- 33°29′36.5″N 130°25′26.7″E﻿ / ﻿33.493472°N 130.424083°E
- Type: Settlement
- Periods: Yayoi period
- Location: Nakagawa, Fukuoka, Japan
- Region: Kyushu

History
- Built: c.1st century

Site notes
- Public access: Yes (no facilities)

= Antokudai Site =

Yayoi period archaeological site in Japan

The Antokudai Site (安徳台遺跡) is an archaeological site with the traces of a Yayoi period settlement, located in the city of Nakagawa, Fukuoka Prefecture, Japan. The site was designated a National Historic Site of Japan in 2019.

==Overview==
The Antokudai site is contains the remains of a large-scale village that existed from the early middle to early late Yayoi period, or approximately 2000 years ago. Research to date has uncovered the remains of more than 130 residences and numerous burial mounds, including one of the largest pit dwellings in Japan with a diameter of more than 15 meters, as well as remains of pit dwellings where metal casting-related artifacts such as bronze molds, and tools reused from imported iron axes have been unearthed. In addition to Yayoi pottery, artifacts have included glass magatama, iron swords and daggers and shell bracelets made from Sinustrombus latissimus shells, which are only found in the South Pacific. In one of the graves, a shell bracket was found still attached to the human skeleton's right arm, and a glass item believed to have been used as a hair ornament was also found near the skull. It is believed that this was the central village where the rulers of the country of Nakoku (奴国, Nakoku, Na-no-Kuni), which is mentioned in ancient Chinese records. resided.

According to the Book of the Later Han, in 57 CE, Emperor Guangwu of Han granted Nakoku an imperial seal, patterned after the Chinese jade seals, but made of gold: the king of Na gold seal.
In return, that same year, Na sent envoys to the Chinese capital, offering tribute and formal New Year's greetings. This seal was discovered over 1500 years later, by an Edo period farmer on Shikanoshima Island, thus helping to verify the existence of Nakoku, which was otherwise known only from the ancient chronicles.
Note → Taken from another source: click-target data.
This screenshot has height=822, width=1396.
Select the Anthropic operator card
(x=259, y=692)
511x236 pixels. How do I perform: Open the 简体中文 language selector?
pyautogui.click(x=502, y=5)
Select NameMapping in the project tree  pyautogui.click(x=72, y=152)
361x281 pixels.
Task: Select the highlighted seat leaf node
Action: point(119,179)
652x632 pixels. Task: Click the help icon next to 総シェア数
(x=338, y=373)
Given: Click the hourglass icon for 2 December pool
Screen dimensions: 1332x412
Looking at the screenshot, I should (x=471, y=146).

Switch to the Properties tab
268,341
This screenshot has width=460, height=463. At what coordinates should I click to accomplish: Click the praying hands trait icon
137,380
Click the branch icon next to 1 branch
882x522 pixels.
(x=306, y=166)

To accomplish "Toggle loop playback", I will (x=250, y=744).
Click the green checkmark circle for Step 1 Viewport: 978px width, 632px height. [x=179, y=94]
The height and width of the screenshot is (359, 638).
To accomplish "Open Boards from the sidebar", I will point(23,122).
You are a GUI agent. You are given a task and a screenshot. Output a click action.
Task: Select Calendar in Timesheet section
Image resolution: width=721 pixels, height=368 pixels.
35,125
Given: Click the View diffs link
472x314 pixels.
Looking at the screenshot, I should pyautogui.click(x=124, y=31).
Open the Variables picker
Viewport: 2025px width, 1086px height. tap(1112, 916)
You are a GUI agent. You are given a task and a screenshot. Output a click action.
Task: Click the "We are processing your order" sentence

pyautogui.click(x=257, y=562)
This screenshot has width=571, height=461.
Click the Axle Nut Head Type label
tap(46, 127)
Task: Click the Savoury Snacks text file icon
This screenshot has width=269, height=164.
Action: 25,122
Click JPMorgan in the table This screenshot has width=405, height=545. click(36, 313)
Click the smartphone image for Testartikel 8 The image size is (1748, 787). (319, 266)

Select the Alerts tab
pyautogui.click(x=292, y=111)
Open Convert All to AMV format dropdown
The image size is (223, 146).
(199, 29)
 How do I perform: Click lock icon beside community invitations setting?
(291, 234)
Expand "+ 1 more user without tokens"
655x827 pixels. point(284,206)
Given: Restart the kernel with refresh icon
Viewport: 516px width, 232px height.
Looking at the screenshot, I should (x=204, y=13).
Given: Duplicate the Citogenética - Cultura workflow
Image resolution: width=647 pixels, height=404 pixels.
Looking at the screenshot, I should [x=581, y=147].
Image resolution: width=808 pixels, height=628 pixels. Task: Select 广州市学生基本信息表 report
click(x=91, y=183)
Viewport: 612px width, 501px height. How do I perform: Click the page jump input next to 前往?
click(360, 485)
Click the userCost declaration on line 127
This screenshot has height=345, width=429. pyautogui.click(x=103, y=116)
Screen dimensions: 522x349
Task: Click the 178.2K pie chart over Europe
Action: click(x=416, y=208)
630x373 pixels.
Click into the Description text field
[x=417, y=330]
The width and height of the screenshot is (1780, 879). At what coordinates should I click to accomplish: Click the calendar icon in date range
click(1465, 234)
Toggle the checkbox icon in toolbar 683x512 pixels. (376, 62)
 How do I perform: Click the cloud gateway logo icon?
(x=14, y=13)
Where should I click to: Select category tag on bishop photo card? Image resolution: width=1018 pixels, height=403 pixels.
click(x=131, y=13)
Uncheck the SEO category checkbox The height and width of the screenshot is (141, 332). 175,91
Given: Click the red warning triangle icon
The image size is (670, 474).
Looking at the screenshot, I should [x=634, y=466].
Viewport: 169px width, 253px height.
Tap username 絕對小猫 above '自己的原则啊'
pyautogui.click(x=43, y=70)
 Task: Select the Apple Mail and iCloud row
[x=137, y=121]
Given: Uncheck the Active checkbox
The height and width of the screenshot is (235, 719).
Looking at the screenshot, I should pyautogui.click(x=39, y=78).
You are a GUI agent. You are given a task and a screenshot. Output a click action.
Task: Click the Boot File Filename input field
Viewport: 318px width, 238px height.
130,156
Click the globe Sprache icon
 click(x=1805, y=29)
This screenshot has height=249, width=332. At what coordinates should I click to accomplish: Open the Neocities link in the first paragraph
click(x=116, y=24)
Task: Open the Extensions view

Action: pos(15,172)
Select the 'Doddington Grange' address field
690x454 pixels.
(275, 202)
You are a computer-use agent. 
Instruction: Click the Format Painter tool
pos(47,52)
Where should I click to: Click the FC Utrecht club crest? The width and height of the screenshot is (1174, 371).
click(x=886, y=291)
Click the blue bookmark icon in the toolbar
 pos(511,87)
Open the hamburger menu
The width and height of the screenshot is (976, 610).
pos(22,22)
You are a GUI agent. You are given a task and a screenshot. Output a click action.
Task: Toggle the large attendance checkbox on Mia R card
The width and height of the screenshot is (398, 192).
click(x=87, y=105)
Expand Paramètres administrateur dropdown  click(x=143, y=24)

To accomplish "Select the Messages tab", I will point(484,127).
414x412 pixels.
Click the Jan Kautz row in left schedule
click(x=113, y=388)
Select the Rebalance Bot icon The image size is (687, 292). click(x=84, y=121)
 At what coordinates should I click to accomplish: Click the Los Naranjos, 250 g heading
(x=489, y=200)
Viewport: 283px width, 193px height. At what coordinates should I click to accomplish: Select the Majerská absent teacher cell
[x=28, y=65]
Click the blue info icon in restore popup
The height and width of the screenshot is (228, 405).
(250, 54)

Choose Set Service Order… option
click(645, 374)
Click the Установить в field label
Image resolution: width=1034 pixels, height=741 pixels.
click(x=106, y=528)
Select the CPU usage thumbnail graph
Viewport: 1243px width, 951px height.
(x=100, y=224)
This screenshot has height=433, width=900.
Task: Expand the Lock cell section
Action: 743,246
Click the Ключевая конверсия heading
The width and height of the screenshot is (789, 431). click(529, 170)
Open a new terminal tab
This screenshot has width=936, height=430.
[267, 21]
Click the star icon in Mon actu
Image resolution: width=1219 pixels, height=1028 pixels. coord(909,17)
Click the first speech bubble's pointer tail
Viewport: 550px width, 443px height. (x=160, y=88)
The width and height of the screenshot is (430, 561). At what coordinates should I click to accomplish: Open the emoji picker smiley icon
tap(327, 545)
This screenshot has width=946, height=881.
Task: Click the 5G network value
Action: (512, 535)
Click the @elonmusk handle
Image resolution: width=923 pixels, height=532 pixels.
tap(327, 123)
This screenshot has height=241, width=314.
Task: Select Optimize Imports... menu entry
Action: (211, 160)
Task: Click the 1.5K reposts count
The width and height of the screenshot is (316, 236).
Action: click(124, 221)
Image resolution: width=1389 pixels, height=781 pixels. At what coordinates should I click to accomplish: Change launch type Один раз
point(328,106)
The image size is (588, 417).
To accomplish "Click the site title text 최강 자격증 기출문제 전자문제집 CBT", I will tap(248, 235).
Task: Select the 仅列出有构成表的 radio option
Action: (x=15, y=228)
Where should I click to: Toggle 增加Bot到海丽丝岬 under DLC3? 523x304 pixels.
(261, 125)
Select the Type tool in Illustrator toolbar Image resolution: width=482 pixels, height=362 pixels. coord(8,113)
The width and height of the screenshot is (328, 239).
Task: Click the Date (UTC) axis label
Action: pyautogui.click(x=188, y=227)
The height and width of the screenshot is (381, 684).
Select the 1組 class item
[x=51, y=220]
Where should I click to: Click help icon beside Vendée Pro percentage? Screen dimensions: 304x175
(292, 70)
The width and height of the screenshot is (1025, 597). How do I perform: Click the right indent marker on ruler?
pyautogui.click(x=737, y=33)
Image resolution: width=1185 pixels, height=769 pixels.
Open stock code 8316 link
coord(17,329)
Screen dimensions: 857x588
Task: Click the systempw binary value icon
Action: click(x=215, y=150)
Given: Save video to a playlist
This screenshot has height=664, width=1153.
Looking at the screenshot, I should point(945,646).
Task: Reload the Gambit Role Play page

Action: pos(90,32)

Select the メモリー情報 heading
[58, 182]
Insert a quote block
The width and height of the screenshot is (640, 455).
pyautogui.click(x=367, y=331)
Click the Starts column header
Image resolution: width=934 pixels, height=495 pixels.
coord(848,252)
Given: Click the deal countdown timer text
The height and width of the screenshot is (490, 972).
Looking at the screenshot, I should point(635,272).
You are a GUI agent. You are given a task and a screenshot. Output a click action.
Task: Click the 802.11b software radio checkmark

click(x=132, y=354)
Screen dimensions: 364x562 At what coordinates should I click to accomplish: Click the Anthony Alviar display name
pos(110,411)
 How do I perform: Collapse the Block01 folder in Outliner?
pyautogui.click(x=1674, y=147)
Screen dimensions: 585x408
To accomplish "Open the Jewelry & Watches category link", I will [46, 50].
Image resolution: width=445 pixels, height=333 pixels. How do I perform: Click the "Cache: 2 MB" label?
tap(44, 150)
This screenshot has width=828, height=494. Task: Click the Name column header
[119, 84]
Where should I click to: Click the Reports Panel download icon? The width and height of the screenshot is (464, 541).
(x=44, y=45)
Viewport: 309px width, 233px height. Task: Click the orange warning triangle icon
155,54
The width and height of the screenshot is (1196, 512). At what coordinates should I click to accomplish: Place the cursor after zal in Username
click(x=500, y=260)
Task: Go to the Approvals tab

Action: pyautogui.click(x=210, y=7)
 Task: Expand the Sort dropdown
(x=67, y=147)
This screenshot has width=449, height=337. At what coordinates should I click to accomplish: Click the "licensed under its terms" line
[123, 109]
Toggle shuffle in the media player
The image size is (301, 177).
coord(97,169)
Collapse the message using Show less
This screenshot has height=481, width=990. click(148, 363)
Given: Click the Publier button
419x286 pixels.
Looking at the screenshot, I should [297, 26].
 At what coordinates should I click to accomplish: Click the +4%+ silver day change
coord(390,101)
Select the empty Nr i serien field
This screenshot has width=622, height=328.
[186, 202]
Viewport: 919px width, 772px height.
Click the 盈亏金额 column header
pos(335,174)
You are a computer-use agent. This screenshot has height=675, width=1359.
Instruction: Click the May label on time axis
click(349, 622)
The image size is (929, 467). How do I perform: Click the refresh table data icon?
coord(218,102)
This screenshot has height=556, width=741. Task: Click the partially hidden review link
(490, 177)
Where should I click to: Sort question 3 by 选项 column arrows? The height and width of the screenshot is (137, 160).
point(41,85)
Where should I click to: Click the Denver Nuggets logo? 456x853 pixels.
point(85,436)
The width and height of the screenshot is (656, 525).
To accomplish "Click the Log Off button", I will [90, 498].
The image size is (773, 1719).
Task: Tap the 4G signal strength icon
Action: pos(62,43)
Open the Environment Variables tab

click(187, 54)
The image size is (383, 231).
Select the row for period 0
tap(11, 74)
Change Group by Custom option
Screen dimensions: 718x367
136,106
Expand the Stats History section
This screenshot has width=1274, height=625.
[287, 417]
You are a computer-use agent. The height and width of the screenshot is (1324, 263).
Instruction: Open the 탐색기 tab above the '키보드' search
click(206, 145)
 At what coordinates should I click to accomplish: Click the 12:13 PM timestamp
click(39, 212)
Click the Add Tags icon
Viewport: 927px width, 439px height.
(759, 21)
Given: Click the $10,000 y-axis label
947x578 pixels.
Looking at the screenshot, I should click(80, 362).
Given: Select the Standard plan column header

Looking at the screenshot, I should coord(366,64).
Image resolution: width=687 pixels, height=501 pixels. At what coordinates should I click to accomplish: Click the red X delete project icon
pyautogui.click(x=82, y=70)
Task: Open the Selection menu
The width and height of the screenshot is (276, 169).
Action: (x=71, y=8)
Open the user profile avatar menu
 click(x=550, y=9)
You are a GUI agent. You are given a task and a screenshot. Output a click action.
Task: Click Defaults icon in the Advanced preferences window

Engraved upon it are the Chinese characters 漢委奴國王 (Kan no Wa no Na-no-Koku-ō, "King of the Na state of the Wa (vassal) of Han".

A reference is found in vol. 30 of the Chinese Book of Wei from the Records of the Three Kingdoms, titled "The Account of the Easterners: A Note on the Wa" (東夷傳‧倭人條), to the continued existence of Nakoku in the 3rd century, naming the officials and stating that it contains over 20,000 homes. This section is known in Japan as the Gishi Wajinden (魏志倭人伝).

The site is located approximately 4.6 kilometers south-southwest of Hakataminami Station on the Kyushu Shinkansen.